** Provided material follows **
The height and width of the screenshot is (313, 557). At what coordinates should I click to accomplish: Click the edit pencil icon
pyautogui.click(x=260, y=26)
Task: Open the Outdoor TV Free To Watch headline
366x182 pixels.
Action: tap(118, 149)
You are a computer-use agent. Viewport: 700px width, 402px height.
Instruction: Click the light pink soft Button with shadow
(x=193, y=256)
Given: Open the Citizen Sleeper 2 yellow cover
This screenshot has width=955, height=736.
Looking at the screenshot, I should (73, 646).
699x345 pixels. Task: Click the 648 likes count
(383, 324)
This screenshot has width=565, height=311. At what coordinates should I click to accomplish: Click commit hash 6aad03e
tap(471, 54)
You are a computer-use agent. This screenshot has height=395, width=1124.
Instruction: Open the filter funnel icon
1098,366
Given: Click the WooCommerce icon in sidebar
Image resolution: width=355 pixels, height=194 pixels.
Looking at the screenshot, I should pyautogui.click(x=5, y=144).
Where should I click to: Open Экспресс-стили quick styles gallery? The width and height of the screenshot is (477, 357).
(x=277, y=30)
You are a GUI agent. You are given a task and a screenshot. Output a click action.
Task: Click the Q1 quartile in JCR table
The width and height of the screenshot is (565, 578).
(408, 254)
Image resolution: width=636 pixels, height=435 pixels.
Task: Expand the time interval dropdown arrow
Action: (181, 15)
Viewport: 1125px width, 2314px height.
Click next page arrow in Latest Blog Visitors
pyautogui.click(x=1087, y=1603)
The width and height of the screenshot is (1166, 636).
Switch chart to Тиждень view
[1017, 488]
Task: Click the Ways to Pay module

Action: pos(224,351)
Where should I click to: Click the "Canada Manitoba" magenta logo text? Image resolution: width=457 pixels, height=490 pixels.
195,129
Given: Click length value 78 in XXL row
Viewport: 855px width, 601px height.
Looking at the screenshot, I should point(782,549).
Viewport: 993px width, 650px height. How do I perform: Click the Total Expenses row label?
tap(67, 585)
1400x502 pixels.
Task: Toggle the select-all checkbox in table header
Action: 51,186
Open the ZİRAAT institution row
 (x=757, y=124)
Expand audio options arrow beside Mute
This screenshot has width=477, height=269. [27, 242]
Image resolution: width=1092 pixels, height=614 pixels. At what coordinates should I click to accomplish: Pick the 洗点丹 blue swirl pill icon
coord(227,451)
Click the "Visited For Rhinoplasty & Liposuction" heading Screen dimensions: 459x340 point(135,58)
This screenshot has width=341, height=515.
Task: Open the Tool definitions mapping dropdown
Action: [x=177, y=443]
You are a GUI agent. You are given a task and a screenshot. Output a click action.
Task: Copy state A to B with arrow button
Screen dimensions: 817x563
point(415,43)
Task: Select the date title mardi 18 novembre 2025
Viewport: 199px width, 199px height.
** End of Provided material **
Your goal:
Using the records above, find and show each line with the string "computer".

Completed task:
You are a computer-use agent. Viewport: 700px width, 402px height.
You are a computer-use agent. This screenshot has height=395, width=1124.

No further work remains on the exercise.